→ **What you will do**
Nothing should be left out when you copy the entries below.

→ **Task data**
+ + + +

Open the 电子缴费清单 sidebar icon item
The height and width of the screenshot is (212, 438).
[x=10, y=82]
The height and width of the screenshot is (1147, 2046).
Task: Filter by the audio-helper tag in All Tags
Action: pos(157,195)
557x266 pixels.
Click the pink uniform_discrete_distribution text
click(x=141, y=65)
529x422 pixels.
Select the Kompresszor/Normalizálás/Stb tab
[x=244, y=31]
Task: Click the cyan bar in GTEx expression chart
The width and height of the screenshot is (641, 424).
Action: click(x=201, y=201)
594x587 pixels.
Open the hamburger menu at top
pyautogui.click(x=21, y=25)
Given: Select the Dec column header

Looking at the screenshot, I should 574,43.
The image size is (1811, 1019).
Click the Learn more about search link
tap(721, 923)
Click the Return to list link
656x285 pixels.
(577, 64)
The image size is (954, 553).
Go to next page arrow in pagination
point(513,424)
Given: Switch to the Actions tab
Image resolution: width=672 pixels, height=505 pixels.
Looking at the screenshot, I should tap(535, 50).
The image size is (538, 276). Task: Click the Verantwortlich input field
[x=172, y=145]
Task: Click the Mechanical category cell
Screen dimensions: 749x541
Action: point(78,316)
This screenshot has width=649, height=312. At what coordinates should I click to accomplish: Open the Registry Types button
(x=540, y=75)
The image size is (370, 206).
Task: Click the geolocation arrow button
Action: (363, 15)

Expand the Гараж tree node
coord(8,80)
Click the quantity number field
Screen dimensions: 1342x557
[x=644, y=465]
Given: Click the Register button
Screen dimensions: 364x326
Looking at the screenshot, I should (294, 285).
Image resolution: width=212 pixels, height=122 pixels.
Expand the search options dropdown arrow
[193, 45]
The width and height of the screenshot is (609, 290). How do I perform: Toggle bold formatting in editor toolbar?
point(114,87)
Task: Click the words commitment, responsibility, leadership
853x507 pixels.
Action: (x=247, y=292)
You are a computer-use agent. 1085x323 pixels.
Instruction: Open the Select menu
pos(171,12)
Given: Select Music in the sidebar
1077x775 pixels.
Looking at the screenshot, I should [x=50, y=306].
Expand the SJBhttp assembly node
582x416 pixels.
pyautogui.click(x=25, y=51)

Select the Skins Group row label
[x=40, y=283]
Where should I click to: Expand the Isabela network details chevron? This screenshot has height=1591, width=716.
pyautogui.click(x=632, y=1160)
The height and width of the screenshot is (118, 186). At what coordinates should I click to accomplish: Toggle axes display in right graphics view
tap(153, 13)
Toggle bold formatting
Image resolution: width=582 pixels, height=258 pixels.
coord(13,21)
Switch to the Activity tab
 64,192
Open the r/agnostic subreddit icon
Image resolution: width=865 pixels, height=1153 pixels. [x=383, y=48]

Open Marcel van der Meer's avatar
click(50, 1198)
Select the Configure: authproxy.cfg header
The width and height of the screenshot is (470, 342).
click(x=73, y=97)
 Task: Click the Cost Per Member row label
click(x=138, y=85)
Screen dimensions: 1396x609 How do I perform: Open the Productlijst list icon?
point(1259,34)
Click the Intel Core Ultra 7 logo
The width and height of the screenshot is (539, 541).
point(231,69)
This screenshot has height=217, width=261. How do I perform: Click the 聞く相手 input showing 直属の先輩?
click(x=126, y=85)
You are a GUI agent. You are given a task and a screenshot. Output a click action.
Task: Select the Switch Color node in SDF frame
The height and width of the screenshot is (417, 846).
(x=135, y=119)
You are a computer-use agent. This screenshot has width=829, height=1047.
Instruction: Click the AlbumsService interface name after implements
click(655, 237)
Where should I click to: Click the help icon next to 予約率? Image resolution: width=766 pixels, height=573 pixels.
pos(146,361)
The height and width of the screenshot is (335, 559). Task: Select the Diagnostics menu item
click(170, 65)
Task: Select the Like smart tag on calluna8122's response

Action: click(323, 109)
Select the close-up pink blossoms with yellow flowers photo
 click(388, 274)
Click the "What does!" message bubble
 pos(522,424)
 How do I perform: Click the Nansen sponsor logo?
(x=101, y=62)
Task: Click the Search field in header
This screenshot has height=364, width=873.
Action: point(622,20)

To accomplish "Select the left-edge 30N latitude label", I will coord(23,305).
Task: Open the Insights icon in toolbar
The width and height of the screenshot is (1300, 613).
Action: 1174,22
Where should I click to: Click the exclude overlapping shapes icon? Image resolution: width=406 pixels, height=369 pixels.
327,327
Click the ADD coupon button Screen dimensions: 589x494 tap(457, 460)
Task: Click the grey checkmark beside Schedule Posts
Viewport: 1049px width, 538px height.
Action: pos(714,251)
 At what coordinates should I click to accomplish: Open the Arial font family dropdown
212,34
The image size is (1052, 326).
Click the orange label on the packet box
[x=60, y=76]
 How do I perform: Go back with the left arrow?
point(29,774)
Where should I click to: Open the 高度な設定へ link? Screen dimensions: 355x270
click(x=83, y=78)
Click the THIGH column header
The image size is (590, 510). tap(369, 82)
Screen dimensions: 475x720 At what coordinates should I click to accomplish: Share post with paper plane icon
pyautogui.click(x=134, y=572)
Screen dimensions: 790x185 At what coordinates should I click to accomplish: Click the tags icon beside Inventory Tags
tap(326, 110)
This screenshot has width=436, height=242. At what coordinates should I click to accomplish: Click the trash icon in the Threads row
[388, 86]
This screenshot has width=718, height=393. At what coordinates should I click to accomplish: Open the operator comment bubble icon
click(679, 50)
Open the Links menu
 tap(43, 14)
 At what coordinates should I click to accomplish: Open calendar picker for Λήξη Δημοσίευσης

+ + + +

→ **Result of this task**
Open the 电子缴费清单 sidebar icon item
The height and width of the screenshot is (212, 438).
[x=10, y=82]
The height and width of the screenshot is (1147, 2046).
Task: Filter by the audio-helper tag in All Tags
Action: pos(157,195)
557x266 pixels.
Click the pink uniform_discrete_distribution text
click(x=141, y=65)
529x422 pixels.
Select the Kompresszor/Normalizálás/Stb tab
[x=244, y=31]
Task: Click the cyan bar in GTEx expression chart
The width and height of the screenshot is (641, 424).
Action: click(x=201, y=201)
594x587 pixels.
Open the hamburger menu at top
pyautogui.click(x=21, y=25)
Given: Select the Dec column header

Looking at the screenshot, I should 574,43.
The image size is (1811, 1019).
Click the Learn more about search link
tap(721, 923)
Click the Return to list link
656x285 pixels.
(577, 64)
The image size is (954, 553).
Go to next page arrow in pagination
point(513,424)
Given: Switch to the Actions tab
Image resolution: width=672 pixels, height=505 pixels.
Looking at the screenshot, I should tap(535, 50).
The image size is (538, 276). Task: Click the Verantwortlich input field
[x=172, y=145]
Task: Click the Mechanical category cell
Screen dimensions: 749x541
Action: point(78,316)
This screenshot has width=649, height=312. At what coordinates should I click to accomplish: Open the Registry Types button
(x=540, y=75)
The image size is (370, 206).
Task: Click the geolocation arrow button
Action: (363, 15)

Expand the Гараж tree node
coord(8,80)
Click the quantity number field
Screen dimensions: 1342x557
[x=644, y=465]
Given: Click the Register button
Screen dimensions: 364x326
Looking at the screenshot, I should (294, 285).
Image resolution: width=212 pixels, height=122 pixels.
Expand the search options dropdown arrow
[193, 45]
The width and height of the screenshot is (609, 290). How do I perform: Toggle bold formatting in editor toolbar?
point(114,87)
Task: Click the words commitment, responsibility, leadership
853x507 pixels.
Action: (x=247, y=292)
You are a computer-use agent. 1085x323 pixels.
Instruction: Open the Select menu
pos(171,12)
Given: Select Music in the sidebar
1077x775 pixels.
Looking at the screenshot, I should [x=50, y=306].
Expand the SJBhttp assembly node
582x416 pixels.
pyautogui.click(x=25, y=51)

Select the Skins Group row label
[x=40, y=283]
Where should I click to: Expand the Isabela network details chevron? This screenshot has height=1591, width=716.
pyautogui.click(x=632, y=1160)
The height and width of the screenshot is (118, 186). At what coordinates should I click to accomplish: Toggle axes display in right graphics view
tap(153, 13)
Toggle bold formatting
Image resolution: width=582 pixels, height=258 pixels.
coord(13,21)
Switch to the Activity tab
 64,192
Open the r/agnostic subreddit icon
Image resolution: width=865 pixels, height=1153 pixels. [x=383, y=48]

Open Marcel van der Meer's avatar
click(50, 1198)
Select the Configure: authproxy.cfg header
The width and height of the screenshot is (470, 342).
click(x=73, y=97)
 Task: Click the Cost Per Member row label
click(x=138, y=85)
Screen dimensions: 1396x609 How do I perform: Open the Productlijst list icon?
point(1259,34)
Click the Intel Core Ultra 7 logo
The width and height of the screenshot is (539, 541).
point(231,69)
This screenshot has height=217, width=261. How do I perform: Click the 聞く相手 input showing 直属の先輩?
click(x=126, y=85)
You are a GUI agent. You are given a task and a screenshot. Output a click action.
Task: Select the Switch Color node in SDF frame
The height and width of the screenshot is (417, 846).
(x=135, y=119)
You are a computer-use agent. This screenshot has width=829, height=1047.
Instruction: Click the AlbumsService interface name after implements
click(655, 237)
Where should I click to: Click the help icon next to 予約率? Image resolution: width=766 pixels, height=573 pixels.
pos(146,361)
The height and width of the screenshot is (335, 559). Task: Select the Diagnostics menu item
click(170, 65)
Task: Select the Like smart tag on calluna8122's response

Action: click(323, 109)
Select the close-up pink blossoms with yellow flowers photo
 click(388, 274)
Click the "What does!" message bubble
 pos(522,424)
 How do I perform: Click the Nansen sponsor logo?
(x=101, y=62)
Task: Click the Search field in header
This screenshot has height=364, width=873.
Action: point(622,20)

To accomplish "Select the left-edge 30N latitude label", I will coord(23,305).
Task: Open the Insights icon in toolbar
The width and height of the screenshot is (1300, 613).
Action: 1174,22
Where should I click to: Click the exclude overlapping shapes icon? Image resolution: width=406 pixels, height=369 pixels.
327,327
Click the ADD coupon button Screen dimensions: 589x494 tap(457, 460)
Task: Click the grey checkmark beside Schedule Posts
Viewport: 1049px width, 538px height.
Action: pos(714,251)
 At what coordinates should I click to accomplish: Open the Arial font family dropdown
212,34
The image size is (1052, 326).
Click the orange label on the packet box
[x=60, y=76]
 How do I perform: Go back with the left arrow?
point(29,774)
Where should I click to: Open the 高度な設定へ link? Screen dimensions: 355x270
click(x=83, y=78)
Click the THIGH column header
The image size is (590, 510). tap(369, 82)
Screen dimensions: 475x720 At what coordinates should I click to accomplish: Share post with paper plane icon
pyautogui.click(x=134, y=572)
Screen dimensions: 790x185 At what coordinates should I click to accomplish: Click the tags icon beside Inventory Tags
tap(326, 110)
This screenshot has width=436, height=242. At what coordinates should I click to accomplish: Click the trash icon in the Threads row
[388, 86]
This screenshot has width=718, height=393. At what coordinates should I click to accomplish: Open the operator comment bubble icon
click(679, 50)
Open the Links menu
 tap(43, 14)
 At what coordinates should I click to accomplish: Open calendar picker for Λήξη Δημοσίευσης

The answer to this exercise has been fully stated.